• _PAGE TEXT_
Research
Similarities that lemurs share with anthropoid primates, such as diet and social organization, along with their own unique traits, have made lemurs the most heavily studied of all mammal groups on Madagascar. Research often focuses on the link between ecology and social organization, but also on their behavior and morphophysiology (the study of anatomy in relation to function). Studies of their life-history traits, behavior and ecology help understanding of primate evolution, since they are thought to share similarities with ancestral primates.
Lemurs have been the focus of monographic series, action plans, field guides, and classic works in ethology. However, few species have been thoroughly studied to date, and most research has been preliminary and restricted to a single locality. Only recently have numerous scientific papers been published to explain the basic aspects of behavior and ecology of poorly known species. Field studies have given insights on population dynamics and evolutionary ecology of most genera and many species. Long-term research focused on identified individuals is in its infancy and has only been started for a few populations. However, learning opportunities are dwindling as habitat destruction and other factors threaten the existence of lemur populations across the island.
Lemurs are mentioned in sailors' voyage logs as far back as 1608 and in 1658 that at least seven lemur species were described in detail by the French merchant, Étienne de Flacourt, who may also have been the only westerner to see and chronicle the existence of a giant (now extinct) lemur, which he called the tretretretre. Around 1703 merchants and sailors began bringing lemurs back to Europe, at which time James Petiver, an apothecary in London, described and illustrated the mongoose lemur. Starting in 1751, the London illustrator George Edwards began describing and illustrating some lemur species, of which a few were included in various editions of Systema Naturae by Carl Linnaeus. In the 1760s and 1770s, French naturalists Georges-Louis Leclerc, Comte de Buffon and Louis-Jean-Marie Daubenton began describing the anatomy of several lemur species. The first traveling naturalist to comment on lemurs was Philibert Commerçon in 1771, although it was Pierre Sonnerat who recorded a greater variety of lemur species during his travels.

• _RECORDS SUPPLIED_

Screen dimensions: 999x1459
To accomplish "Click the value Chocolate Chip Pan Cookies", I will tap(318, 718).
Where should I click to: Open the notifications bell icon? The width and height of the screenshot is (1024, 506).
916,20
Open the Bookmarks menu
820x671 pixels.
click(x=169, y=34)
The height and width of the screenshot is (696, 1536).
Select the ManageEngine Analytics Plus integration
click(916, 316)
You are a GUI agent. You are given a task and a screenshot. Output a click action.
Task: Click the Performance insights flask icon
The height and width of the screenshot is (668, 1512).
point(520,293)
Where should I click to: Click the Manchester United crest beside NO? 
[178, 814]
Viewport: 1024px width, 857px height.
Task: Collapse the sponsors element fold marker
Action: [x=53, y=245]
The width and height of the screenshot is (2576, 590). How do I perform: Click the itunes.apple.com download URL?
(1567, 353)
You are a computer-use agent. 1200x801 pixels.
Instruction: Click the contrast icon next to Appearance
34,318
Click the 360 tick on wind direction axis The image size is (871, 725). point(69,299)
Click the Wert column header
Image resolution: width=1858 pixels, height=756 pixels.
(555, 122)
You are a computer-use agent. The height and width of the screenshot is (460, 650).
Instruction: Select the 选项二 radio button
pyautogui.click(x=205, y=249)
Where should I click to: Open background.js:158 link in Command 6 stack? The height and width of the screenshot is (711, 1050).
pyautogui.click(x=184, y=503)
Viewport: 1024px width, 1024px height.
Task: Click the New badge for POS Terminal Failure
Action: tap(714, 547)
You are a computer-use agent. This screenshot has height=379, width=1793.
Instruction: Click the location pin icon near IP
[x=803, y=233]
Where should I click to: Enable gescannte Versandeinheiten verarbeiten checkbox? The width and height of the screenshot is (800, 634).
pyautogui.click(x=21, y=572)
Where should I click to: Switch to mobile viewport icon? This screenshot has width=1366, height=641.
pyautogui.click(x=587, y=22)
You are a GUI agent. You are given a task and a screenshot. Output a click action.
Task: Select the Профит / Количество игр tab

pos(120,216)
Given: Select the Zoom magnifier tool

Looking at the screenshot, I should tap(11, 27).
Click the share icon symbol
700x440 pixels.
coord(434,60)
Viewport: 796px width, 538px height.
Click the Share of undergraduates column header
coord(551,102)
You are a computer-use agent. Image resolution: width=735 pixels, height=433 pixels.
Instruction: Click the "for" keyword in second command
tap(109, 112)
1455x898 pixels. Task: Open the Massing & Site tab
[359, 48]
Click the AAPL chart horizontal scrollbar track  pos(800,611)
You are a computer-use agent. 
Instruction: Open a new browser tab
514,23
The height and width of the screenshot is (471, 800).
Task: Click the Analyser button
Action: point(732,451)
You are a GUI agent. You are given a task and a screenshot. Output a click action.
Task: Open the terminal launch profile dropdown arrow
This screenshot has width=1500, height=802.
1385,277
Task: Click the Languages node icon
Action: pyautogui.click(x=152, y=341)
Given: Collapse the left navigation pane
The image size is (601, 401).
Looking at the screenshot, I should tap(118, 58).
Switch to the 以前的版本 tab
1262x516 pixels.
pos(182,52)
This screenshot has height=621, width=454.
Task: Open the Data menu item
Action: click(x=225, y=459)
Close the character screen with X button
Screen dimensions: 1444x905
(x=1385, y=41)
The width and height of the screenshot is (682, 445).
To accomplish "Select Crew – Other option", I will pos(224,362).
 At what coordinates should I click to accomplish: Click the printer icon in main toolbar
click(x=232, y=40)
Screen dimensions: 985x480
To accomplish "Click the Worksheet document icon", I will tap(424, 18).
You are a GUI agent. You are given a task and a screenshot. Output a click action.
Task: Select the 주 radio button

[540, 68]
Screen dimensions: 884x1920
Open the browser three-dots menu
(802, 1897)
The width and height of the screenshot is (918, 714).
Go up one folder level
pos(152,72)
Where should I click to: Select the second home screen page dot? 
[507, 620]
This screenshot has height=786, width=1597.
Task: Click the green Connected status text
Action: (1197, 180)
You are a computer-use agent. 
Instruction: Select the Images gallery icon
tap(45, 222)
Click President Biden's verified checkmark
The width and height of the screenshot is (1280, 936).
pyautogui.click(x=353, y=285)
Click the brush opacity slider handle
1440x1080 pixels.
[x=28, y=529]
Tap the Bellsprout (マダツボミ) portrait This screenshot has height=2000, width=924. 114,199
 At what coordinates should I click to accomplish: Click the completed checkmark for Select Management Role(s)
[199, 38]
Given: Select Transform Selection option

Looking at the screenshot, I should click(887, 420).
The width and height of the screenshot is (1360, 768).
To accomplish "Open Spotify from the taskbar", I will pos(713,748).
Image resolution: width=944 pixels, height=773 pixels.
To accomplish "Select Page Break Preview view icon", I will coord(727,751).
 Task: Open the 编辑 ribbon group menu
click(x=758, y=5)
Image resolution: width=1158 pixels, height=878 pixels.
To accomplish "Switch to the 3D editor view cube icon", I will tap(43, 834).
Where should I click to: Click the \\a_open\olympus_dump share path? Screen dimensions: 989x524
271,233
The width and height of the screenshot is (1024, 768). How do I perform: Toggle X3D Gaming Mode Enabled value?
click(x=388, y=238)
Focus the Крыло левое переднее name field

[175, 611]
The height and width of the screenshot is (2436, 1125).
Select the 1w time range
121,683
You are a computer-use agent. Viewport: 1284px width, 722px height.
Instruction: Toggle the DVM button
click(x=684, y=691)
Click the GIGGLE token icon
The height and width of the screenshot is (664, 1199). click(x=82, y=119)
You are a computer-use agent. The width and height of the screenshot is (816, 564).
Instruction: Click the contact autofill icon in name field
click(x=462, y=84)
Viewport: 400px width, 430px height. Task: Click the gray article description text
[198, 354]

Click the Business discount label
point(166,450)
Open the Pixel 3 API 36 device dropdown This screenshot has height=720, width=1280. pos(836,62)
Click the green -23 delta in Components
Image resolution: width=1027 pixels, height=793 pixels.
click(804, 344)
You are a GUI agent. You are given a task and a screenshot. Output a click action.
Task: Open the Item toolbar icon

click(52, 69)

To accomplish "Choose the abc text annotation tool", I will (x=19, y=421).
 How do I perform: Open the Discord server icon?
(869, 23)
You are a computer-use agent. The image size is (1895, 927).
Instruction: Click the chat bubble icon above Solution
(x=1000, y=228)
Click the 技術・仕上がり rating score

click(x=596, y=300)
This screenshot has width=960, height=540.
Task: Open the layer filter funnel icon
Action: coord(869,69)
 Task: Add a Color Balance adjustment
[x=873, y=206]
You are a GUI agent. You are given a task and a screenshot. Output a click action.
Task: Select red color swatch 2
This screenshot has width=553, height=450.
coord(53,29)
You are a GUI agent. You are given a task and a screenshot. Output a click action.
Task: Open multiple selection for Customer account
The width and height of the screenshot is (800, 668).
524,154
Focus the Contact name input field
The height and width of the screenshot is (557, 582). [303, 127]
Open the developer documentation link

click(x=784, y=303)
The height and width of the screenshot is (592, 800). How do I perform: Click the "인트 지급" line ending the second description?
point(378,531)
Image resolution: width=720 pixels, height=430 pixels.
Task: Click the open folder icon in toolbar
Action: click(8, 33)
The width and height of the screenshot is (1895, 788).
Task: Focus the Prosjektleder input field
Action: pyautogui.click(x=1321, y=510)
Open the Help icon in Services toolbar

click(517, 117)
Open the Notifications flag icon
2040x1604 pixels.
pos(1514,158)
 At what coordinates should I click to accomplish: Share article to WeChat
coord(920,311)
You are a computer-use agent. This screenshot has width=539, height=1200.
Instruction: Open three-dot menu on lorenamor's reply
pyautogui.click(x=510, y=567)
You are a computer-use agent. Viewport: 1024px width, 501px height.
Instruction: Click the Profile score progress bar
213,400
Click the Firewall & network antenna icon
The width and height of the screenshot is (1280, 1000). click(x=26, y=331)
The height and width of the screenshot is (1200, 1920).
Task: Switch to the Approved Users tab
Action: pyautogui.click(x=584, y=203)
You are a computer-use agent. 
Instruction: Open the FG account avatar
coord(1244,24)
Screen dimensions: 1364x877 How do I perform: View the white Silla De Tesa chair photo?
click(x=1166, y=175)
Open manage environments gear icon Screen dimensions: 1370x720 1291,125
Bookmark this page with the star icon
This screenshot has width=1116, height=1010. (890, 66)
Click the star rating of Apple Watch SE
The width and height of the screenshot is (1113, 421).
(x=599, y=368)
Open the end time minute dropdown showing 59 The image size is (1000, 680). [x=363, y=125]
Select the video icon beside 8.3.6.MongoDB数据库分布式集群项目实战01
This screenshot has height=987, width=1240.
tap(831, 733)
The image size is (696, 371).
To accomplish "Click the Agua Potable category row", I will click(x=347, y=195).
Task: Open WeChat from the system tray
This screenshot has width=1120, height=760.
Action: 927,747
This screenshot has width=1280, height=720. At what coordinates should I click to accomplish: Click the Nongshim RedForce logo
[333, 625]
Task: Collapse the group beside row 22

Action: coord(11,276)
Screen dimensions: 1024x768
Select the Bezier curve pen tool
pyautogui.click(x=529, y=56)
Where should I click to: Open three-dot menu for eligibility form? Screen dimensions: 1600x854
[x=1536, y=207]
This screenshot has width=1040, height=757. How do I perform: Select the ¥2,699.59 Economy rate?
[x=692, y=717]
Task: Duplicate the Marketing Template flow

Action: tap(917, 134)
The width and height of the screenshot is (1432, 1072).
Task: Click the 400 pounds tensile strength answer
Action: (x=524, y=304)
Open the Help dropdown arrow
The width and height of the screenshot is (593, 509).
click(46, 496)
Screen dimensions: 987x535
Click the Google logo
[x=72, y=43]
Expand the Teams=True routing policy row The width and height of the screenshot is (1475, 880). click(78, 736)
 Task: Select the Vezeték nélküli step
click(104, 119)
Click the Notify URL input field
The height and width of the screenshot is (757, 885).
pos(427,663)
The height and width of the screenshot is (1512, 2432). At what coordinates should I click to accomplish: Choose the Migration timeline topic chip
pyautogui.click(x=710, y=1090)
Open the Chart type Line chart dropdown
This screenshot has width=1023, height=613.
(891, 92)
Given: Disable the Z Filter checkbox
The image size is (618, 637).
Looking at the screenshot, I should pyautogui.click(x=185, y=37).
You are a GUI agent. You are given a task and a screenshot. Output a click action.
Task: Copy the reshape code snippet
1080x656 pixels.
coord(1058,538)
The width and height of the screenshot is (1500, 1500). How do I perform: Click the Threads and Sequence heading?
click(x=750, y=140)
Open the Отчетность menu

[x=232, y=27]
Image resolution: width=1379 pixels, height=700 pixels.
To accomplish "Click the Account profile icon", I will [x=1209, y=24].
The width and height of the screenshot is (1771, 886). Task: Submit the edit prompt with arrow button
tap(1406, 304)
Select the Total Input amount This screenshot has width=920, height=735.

• _WHAT TO PRODUCE_
Update the lemur research text by changing "habitat destruction" to "deforestation" in the section starting at "Lemurs have been" and ending at "across the island.". Write out that revised section in full.

• _EXPECTED ANSWER_
Lemurs have been the focus of monographic series, action plans, field guides, and classic works in ethology. However, few species have been thoroughly studied to date, and most research has been preliminary and restricted to a single locality. Only recently have numerous scientific papers been published to explain the basic aspects of behavior and ecology of poorly known species. Field studies have given insights on population dynamics and evolutionary ecology of most genera and many species. Long-term research focused on identified individuals is in its infancy and has only been started for a few populations. However, learning opportunities are dwindling as deforestation and other factors threaten the existence of lemur populations across the island.